Je dois te dire une chose. Je te préviens que ce ne sera pas humble.
J’ai un don pour le bricolage et une compréhension quasi-mystique des fils dénudés, des chevilles à plâtre, des mèches de 6, des vis de 4, des dominos, des prises de terre, des papiers de verre, des enduits, et des tournevis cruciformes. Ma mère remercie souvent le Seigneur d’avoir enfanté dans la douleur un tel génie bricoleur.
Et m’appelle quelquefois à la rescousse.
Ainsi, hier soir, me voilà debout sur son canapé en train d’insulter une applique murale. J’ai bien envie de te dire ici ce que je pense des douilles fabriquées en Asie, mais ce serait nous éloigner trop du sujet.
En bref, face à la résistance et aux disfonctionnements pernicieux de la matière, j’avais atteint un tel degré d’exaspération, que seul un documentaire animalier aurait pu me calmer.
Malheureusement, les chaînes hertziennes ont depuis longtemps abandonné le genre éthologique en prime-time. (C’est d’ailleurs pour cette raison que je n’ai plus de télé depuis 10 ans). En revanche, M6 proposait… L’amour est dans le pré.
"Une histoire d’amour et de ferme" me suis-je prise à rêver en lisant le titre. Je voyais déjà la chemise à carreau de Heath Ledger se dessiner sur fond de Brokeback Mountain.
En fait, non. Ce n’est pas ça.
Pas du tout, même.
Je te fais le pitch : des fermiers célibataires rencontrent des citadines et se maquent avec elle en direct. La rencontre entre la ratte des villes et le rat des champs se passe au poil. La voix off de l’émission nous abreuve du mot Amour pendant que l’ingé lumière braque son spot cru sur le nouveau couple qui s’échange de chastes baisers à côté du poêle à bois.
"Il y a du love. Il y a de la joie. Alors, quel est ton problème Alexandra?" te dis-tu.
Je vais te dire le problème. Le problème n’est pas l’impudeur. Le problème est le cynisme immonde d’une production télévisuelle qui s’attache à montrer du pathétique et du misérable, en voulant faire croire à ses bonnes intentions.

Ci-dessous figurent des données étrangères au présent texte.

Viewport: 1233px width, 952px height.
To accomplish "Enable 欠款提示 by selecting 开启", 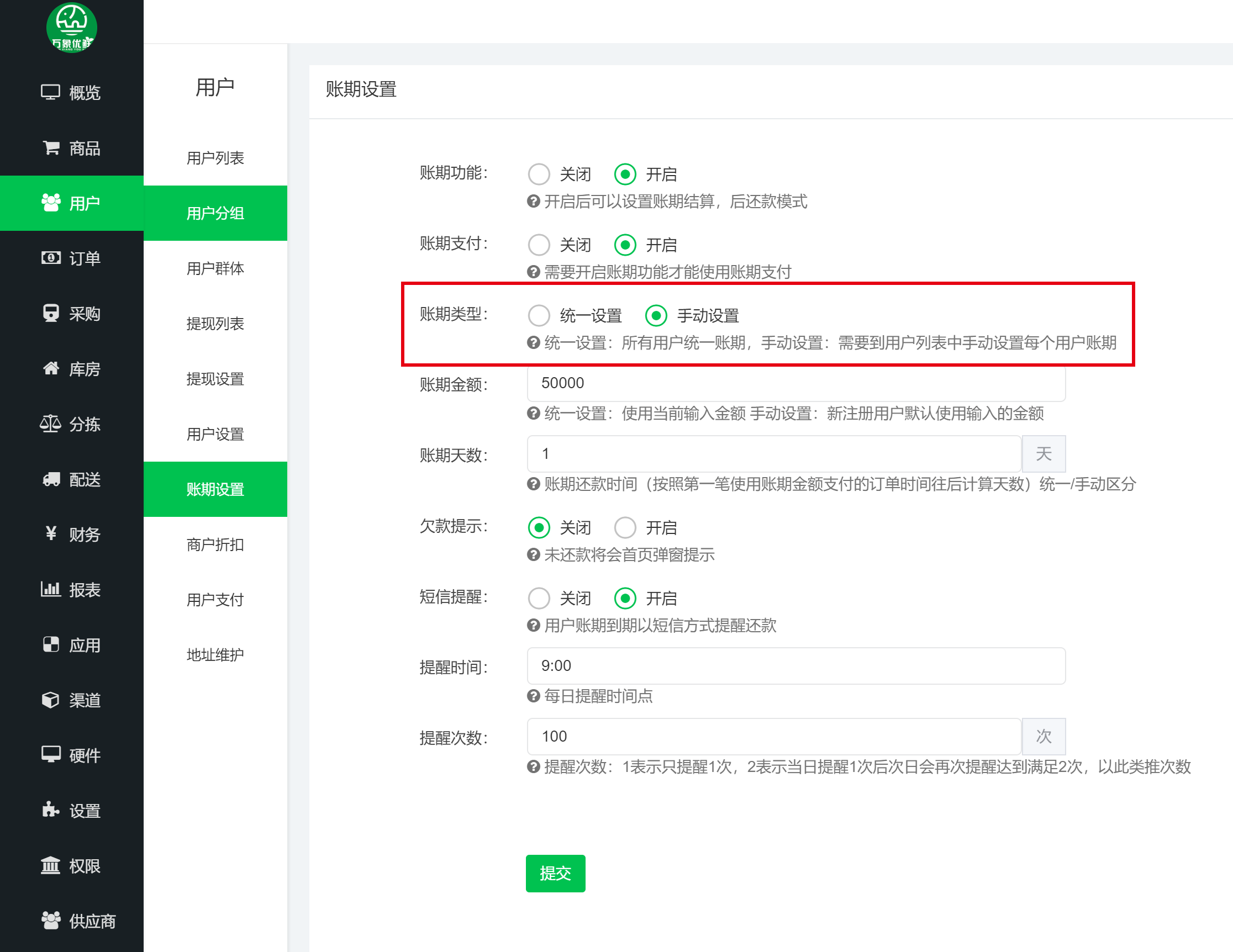I will pyautogui.click(x=625, y=527).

A Marrakech un plan sur une des participantes, gaulée comme une baleine blanche enceinte de jumeaux, s’enchaîne avec celui d’une naïade sublime. Un des fermiers de 37 ans, rongé d’angoisses, a toujours besoin du consentement de sa mère pour embrasser une fille. Une famille entière attend avec une fébrilité inquiète "l’heure d’ouvrir les bouteilles de l’apéro", et ce n’est que le matin.
D’accord.
Rire de la misère d’autrui est un registre comique qui peut être brillant, je ne compte pas le condamner. Mais rire de la misère d’autrui avec une telle mauvaise foi, sous couvert d’empathie et de sincérité généreuse, voilà l’œuvre d’âmes tristes. Le travail de petits vieillards.
Et pendant que M6 s’assèche dans sa ouate de mépris élitaire, je retourne à mes ampoules.
Si tu as besoin de moi pour de menus travaux, tu sais où me joindre.